この(超過)準備預金に対し0.1%の付利がされているが、平均利回りが0.556%である長期国債の大量保有の結果、日銀の15年度決算は、税引前当期純利益で、トヨタの3兆円には及ばないまでも、三菱UFJと並ぶ1兆5千億円弱の利益を計上し、日本屈指の高収益企業となっている。
また、この緩和政策の眼目であるマネ―ストックの増加については、対前年比月増加率の年平均で2013年3.6%・2014年3.4%・2015年1~8月間3.8%に止まっており、国内銀行貸出金残高も、同2.6%・2.7%・3.4%とマネーストックに見合った増加となっている。
この様に、この2ヵ年のアベノミクスの推移をみてくると、確かに、資産価格・物価の上昇を伴った経済成長がみられ、“デフレからの脱却”、少なくとも“デフレ感からの脱却”には奏功していると思われる。
しかし、「失われた20年」における経済成が、「実感なき」成長と呼ばれるものであったとしたら、アベノミクスにおけるこの2ヶ年における成長は、「インフレ悪玉論」(H27・9・10、日経「日銀ウオッチ」)も飛び交い始めた「内実無き」成長と呼ばれかねない懸念も生じ始る状況となっているものとも思われる。

②直近の動き
一方、内閣府作成27年8月の月例経済報告(アンダーライン部分が27年7月報告から変えられた所。7月報告内容は括弧内)が発表されているが、これによれば、
「景気は、このところ改善テンポにばらつきもみられるが、穏やかな回復基調が続いている。

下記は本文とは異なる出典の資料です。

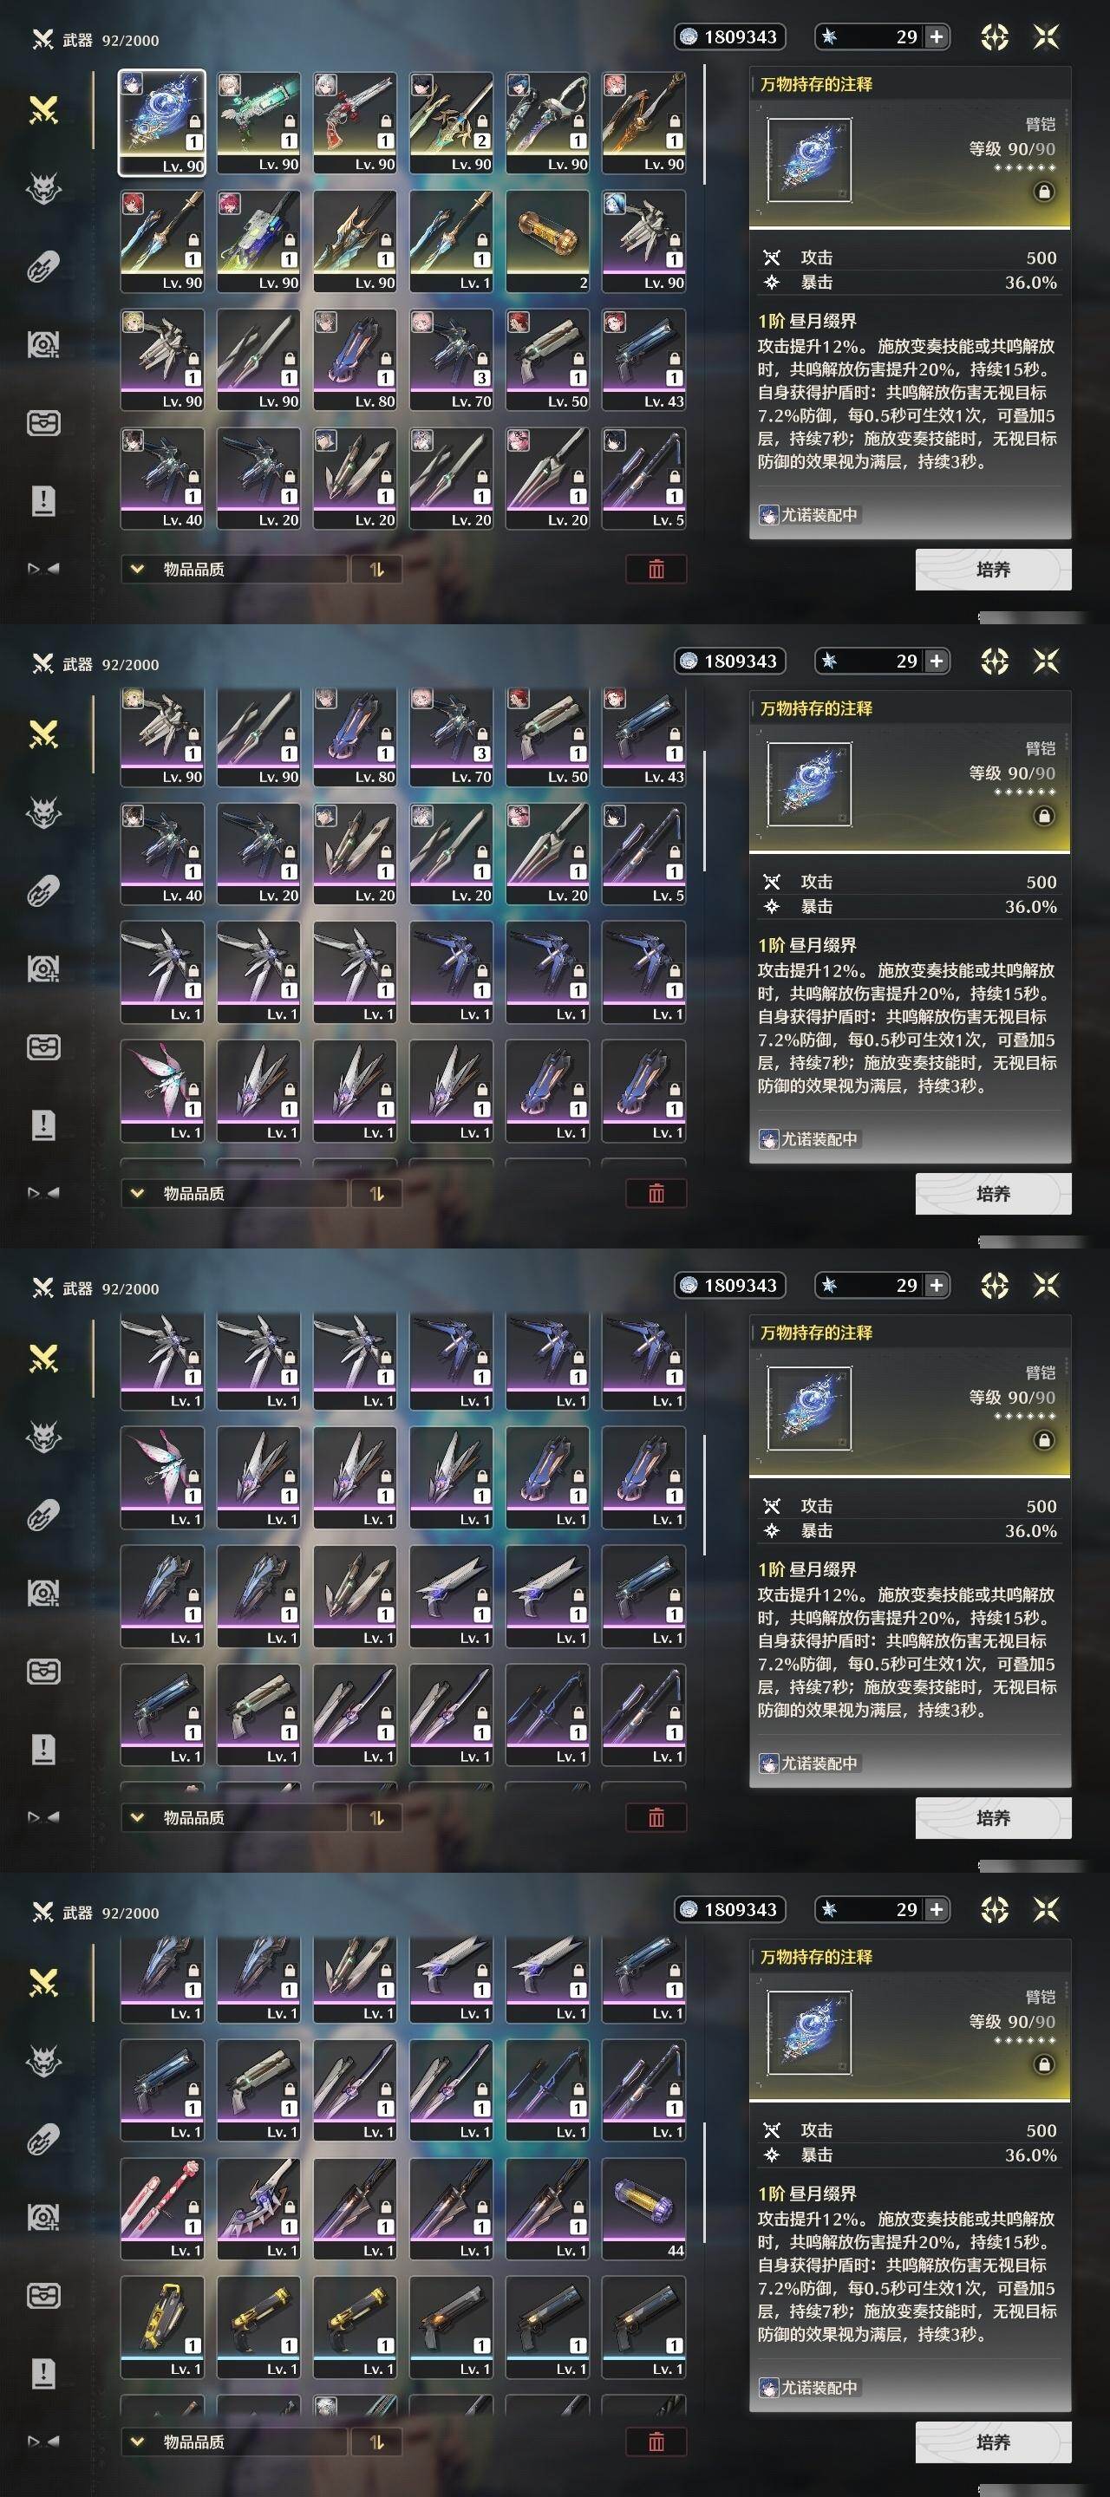Switch to the echo mask tab in first screenshot
This screenshot has width=1110, height=2497.
pyautogui.click(x=44, y=188)
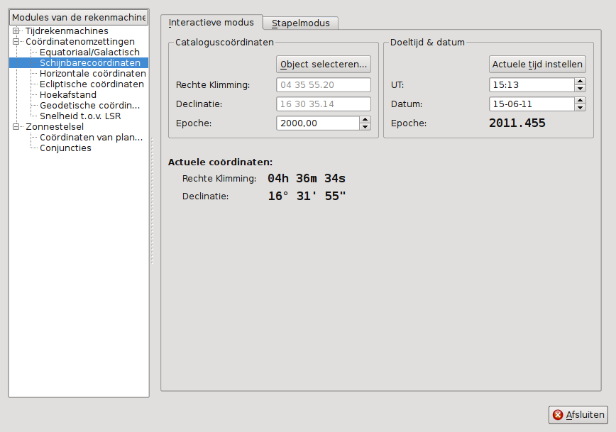
Task: Click the Object selecteren button
Action: (x=324, y=65)
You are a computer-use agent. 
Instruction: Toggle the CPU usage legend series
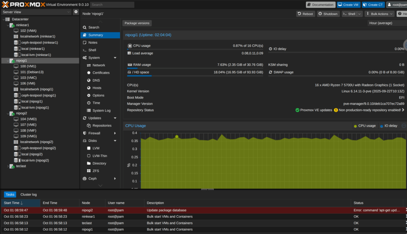point(364,126)
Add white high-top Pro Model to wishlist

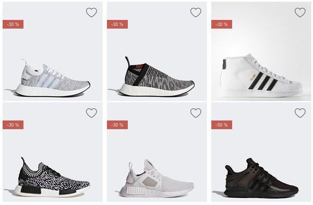(300, 13)
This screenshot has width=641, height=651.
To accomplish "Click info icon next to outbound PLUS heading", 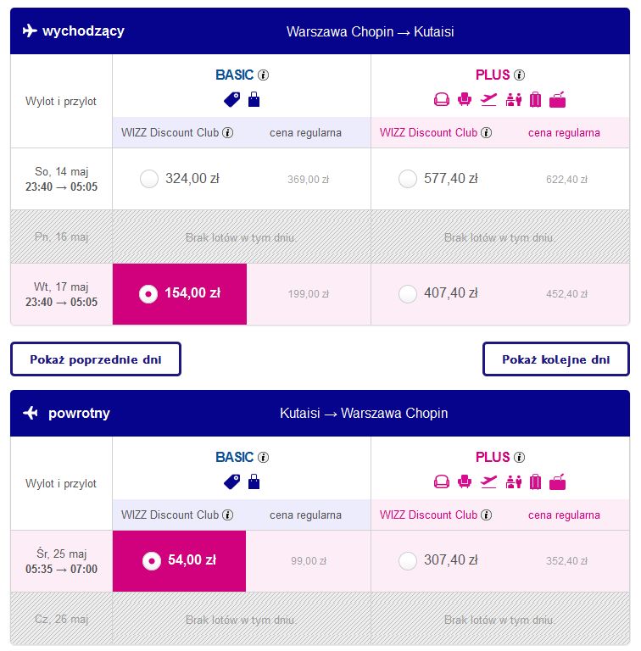I will (520, 75).
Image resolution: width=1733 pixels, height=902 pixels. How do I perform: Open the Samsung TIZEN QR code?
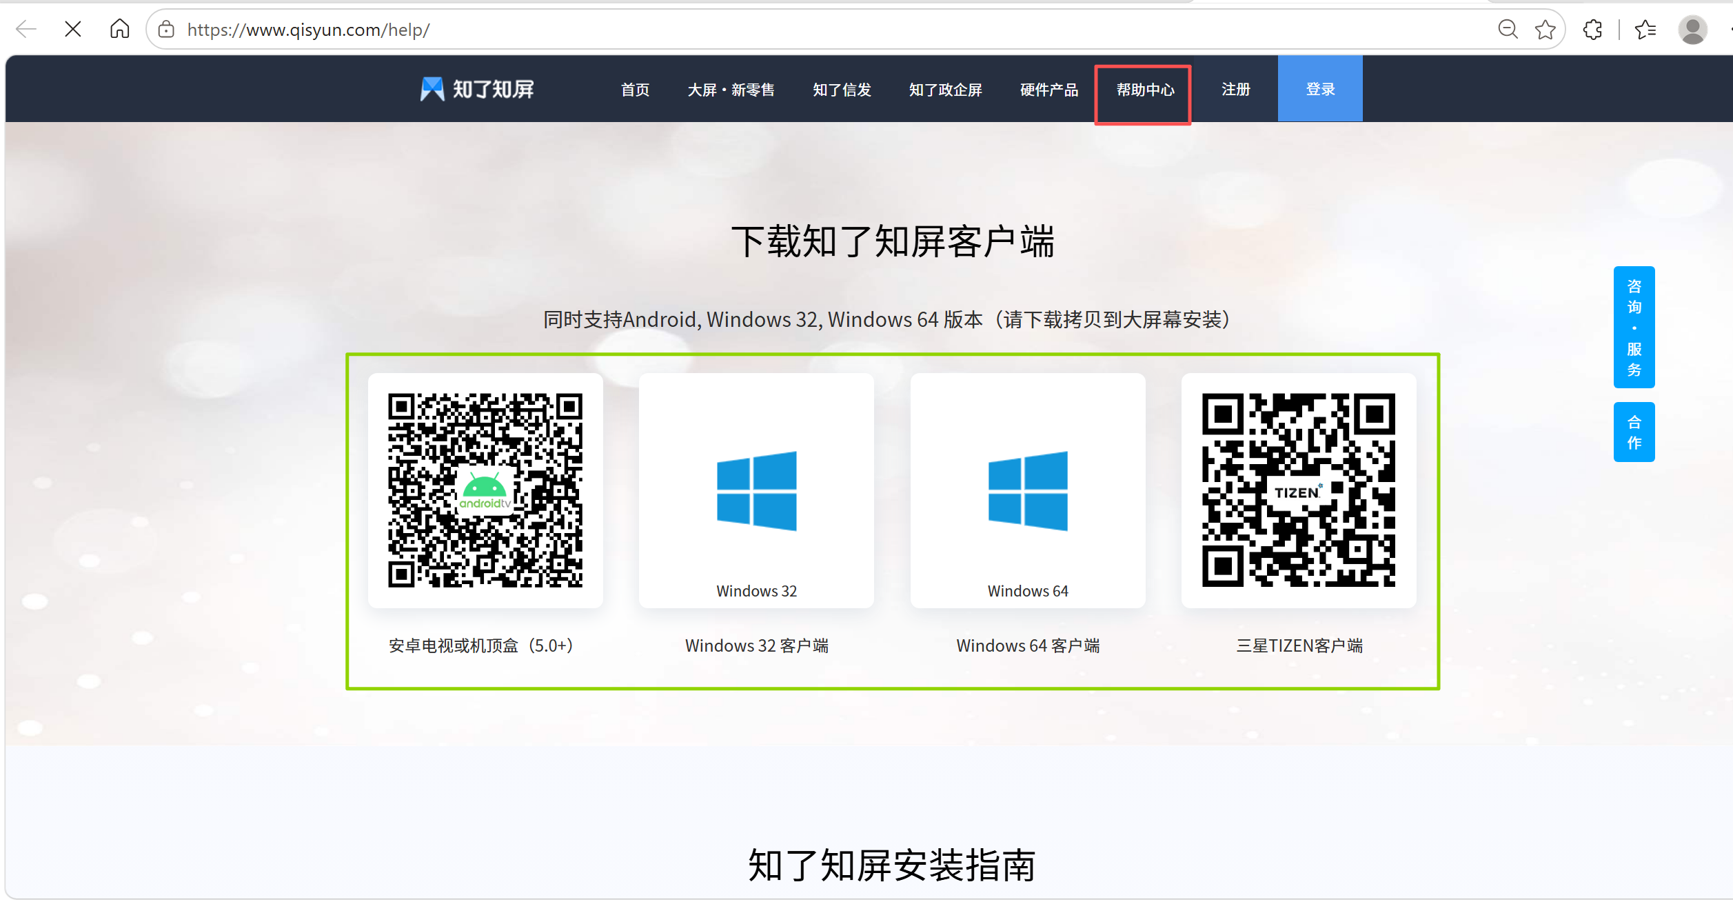click(x=1299, y=491)
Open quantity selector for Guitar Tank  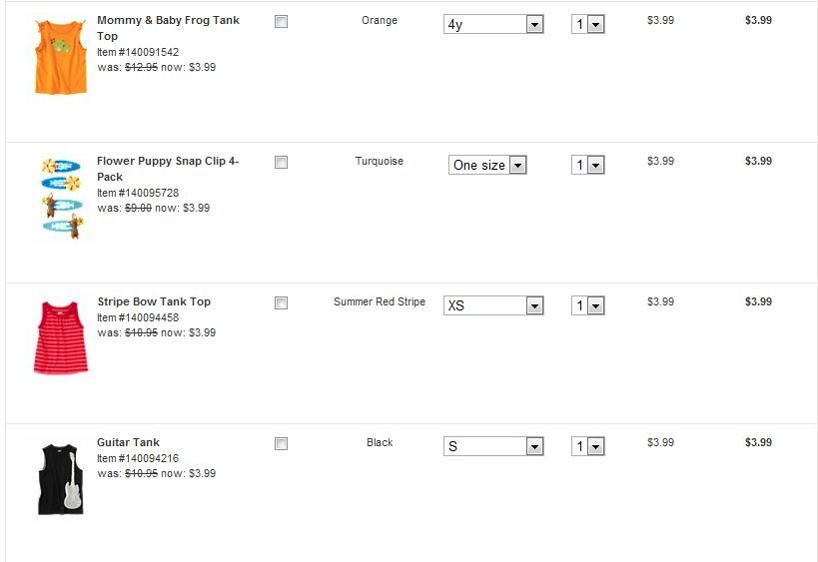(x=588, y=447)
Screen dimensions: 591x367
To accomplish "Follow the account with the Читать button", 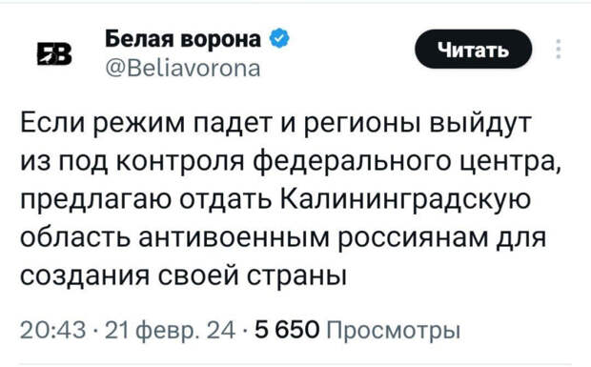I will pos(474,49).
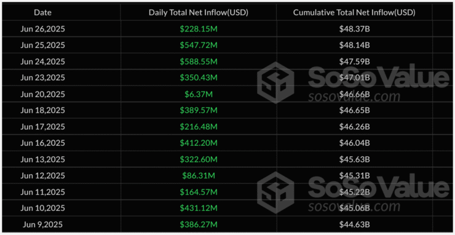Click the $44.63B cumulative value
Screen dimensions: 455x235
click(x=354, y=225)
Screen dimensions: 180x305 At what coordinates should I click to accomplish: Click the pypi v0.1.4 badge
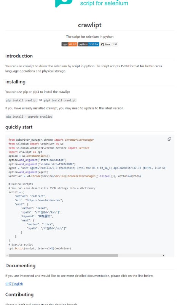click(x=70, y=44)
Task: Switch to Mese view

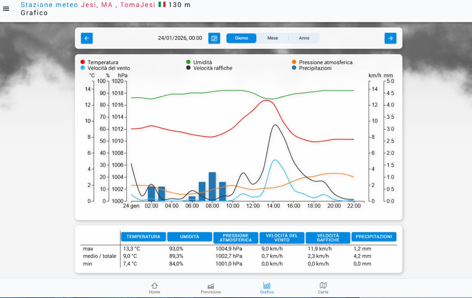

・個人消費は、総じてみれば底堅い動きとなっている(持ち直しの兆しがみられる)。
・設備投資は、持ち直しの動きが見られる。
・輸出は、このところ弱含んでいる。(おおむね横ばいとなっている。)
・生産は、このところ、横ばいとなっている。
・企業収益は、総じて改善傾向にある。企業の業況判断は、おおむね横ばいとなっているが、一部に改善の兆しもみられる。
・雇用情勢は、改善傾向にある。
・消費者物価は、穏やかに上昇している。」
とし、景気の穏やかな回復基調には変化なく、基幹となる個人消費についても小売業販売額・新車販売台数等につき弱い動きがみられるものの総じて底堅いとする一方、
「先行きについては、雇用・所得環境の改善傾向が続く中で、各種政策の効果もあって、穏やかに回復していく事が期待される。
但し、中国経済をはじめとした海外景気の下振れなど、我が国の景気を下押しするリスクや金融市場の変動に留意する必要がある。」
とし、アベノミクス効果により、雇用情勢の改善がみられる事等から、7-9月期における景気回復に対する期待を示すものとなっている。
半面、冒頭の8日の急落から、よく9日には、8月以降の世界株安の発端となった上海市場における中国政府の財政出動を示唆する声明が発表されるや否や1,300円を超える上昇を示した日経平均にみられる金融市場の変動が、実体経済に及ぼす影響への懸念を新たに示している。